There’s an argument to be made, if you’re feeling charitable, that no dumb comedy is ever truly too dumb, that there’s endless room in the world of streaming, and our brains, for the low-risk gamble of stupid comedy. In general, that’s probably true. But you have to be truly willing to sink an hour and forty minutes into the nowhere hole to get through Me Time, in which Kevin Hart plays a put-upon dad who opts, against his better judgment, to embark on a crazy birthday adventure with his oldest friend, irresponsible bachelor Mark Wahlberg. Dumb comedies are valuable because they allow us to turn off our brains for a while. But with the trillions of entertainment options available today, we can all afford to be a little more discriminating in how low we’re willing to stoop, and Me Time sets the bar around ankle height.

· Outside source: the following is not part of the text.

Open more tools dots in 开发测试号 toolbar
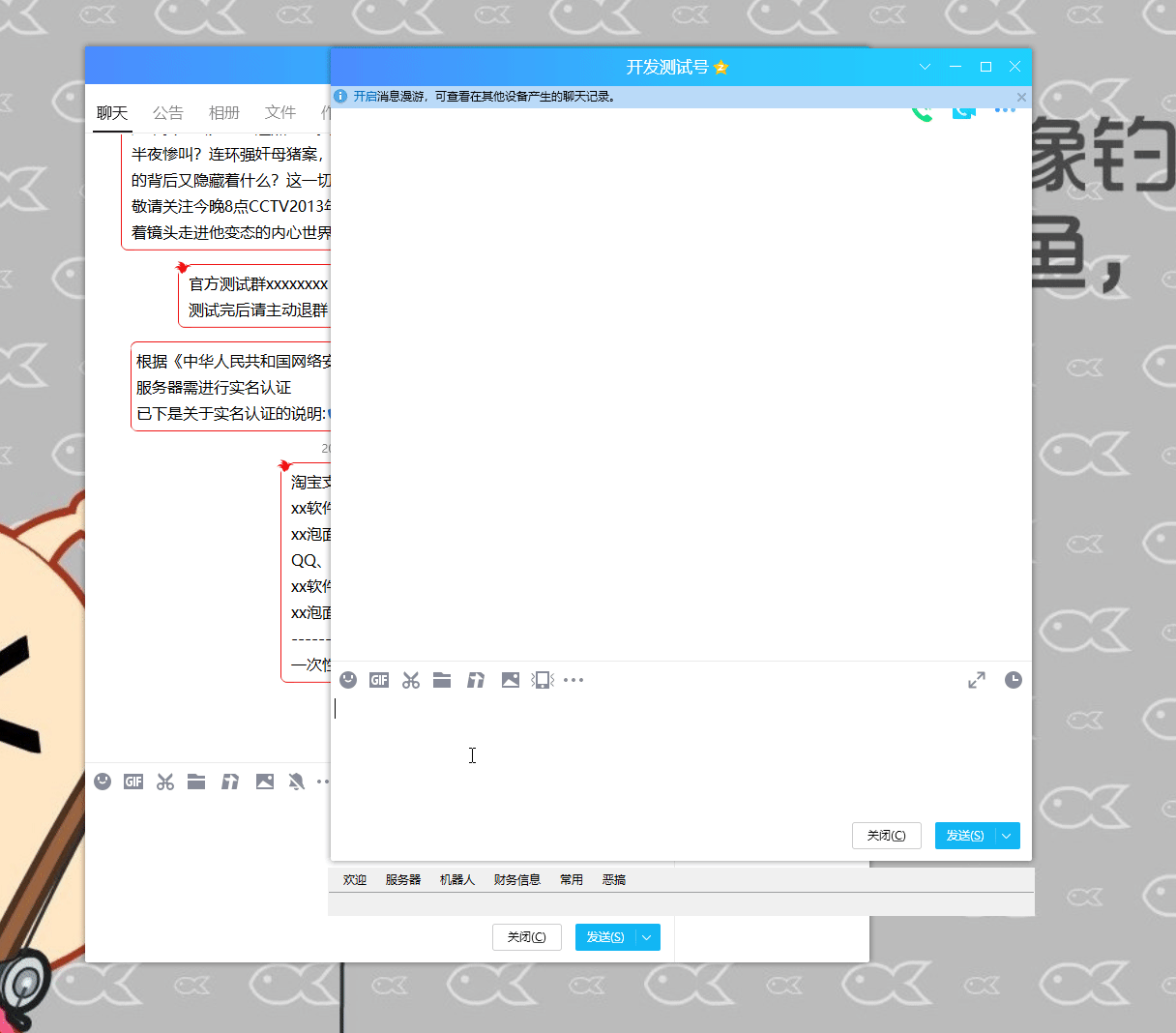573,680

Written and directed by John Hamburg (Along Came Polly, I Love You, Man), this is essentially a comedy about male insecurities, as viable a theme as any. Hart plays Sonny Fisher of Sherman Oaks, who takes wonderful care of his two grade-school-age kids while his architect wife Maya (Regina Hall) brings home the bacon. The setup seems great, but Sonny is feeling threatened by Maya’s biggest client, toothbrush czar Armando (Luis Gerardo Méndez), who’s planning to build a tortoise sanctuary with his riches. Maya and Armando get along fabulously; Sonny feels left out and worthless. Still, when Wahlberg’s Huck Dembo—admittedly, a ridiculously fabulous character name—invites Sonny to his 44th birthday bash, Sonny opts out. He’s a family man now, and has little interest in the nonsense the duo used to get up to, like jumping off mountain ledges in flying-squirrel suits. We see this in an early flashback scene, in which Sonny, against his better judgment, goes flying into a vast cavern of mountain-fresh air yelling, “Yaaaahhhhhhhhhh!” the sort of accidental-he-man goofball thing Hart is particularly good at. It’s a stock move, yet somehow he still makes it funny.

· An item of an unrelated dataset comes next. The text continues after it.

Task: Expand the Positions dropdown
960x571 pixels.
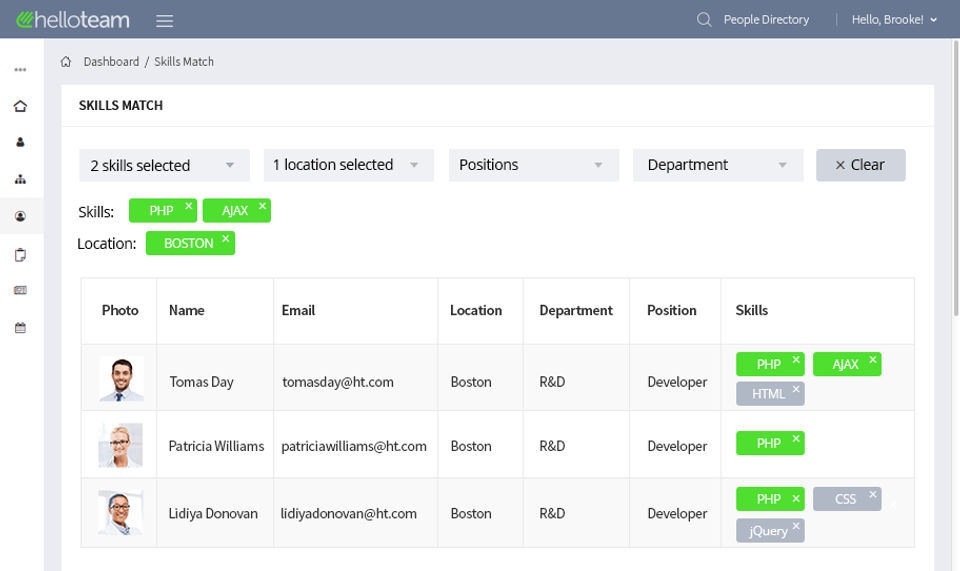Action: click(533, 165)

But even if Sonny thinks he’s outgrown his friendship with Huck, plans change. Somehow, when Maya offers to take the kids to her parents’ house for a vacation, Sonny ends up on the special bus Huck has outfitted for his big blowout—there’s a grinning image of himself emblazoned on the side, along with the words “Let’s Get Hucked Up.” Huck has planned a mini Burning Man-style extravaganza in the desert. All of Huck’s friends are much younger, a bevy of youthful partiers in cargo shorts and bikini tops; he’s not interested in settling down just yet. (He tells Sonny he’s following “the Clooney Plan,” figuring he’ll play out the single life until he’s in his fifties, after which he’ll meet a beautiful, accomplished woman and father some twins.) Sonny feels understandably out of place in this setting, though he tries to be a good sport. While doing so, he manages to piss off a mother mountain lion, who chases him angrily down a trail of rocks and bushes. “I got a lion on my ass!” Sonny yells as he runs, yet another variation on the stock Hart thing that he does so well.

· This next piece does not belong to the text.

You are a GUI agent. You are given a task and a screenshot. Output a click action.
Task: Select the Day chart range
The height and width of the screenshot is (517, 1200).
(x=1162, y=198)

As you can probably guess, things get crazier from there. Some of Sonny and Huck’s antics are so ridiculous they might make you laugh in spite of yourself: they break into Armando’s compound and, after thinking better of setting one of his beloved tortoises free, they instead decide to go into his mansion and mess things up. This involves emptying the contents of Armando’s spice rack into the garbage, stealing only the left shoe from each pair lined up in the closet, and leaving a tiny poop, which Sonny has dutifully squeezed out, on the bed. “That’s it?” Huck says when he sees the fruit of Sonny’s labor. “It’s like a hotel-pillow mint.”
OK, I laughed at that one. One must take joy where one can find it. But Wahlberg, whose controversial past includes an assault and being accused of making racist attacks, although he has acknowledged in recent years that he’s made mistakes, will have to work harder than this to earn redemption. While it may make people feel better to tear into his acting skills, he has often been terrific in both dramatic and comedy roles (The Other Guys, Boogie Nights)—though viewing audiences, like actors, are only human, and anyone could be forgiven for not feeling great about watching Wahlberg today. That means Hart has to carry most of the show here, which he’s more than capable of doing. But even in a dumb comedy, there’s only so much dumbness most of us can take. You’ll need to assess your own threshold before embarking on Me Time, especially if your own me time is in short supply.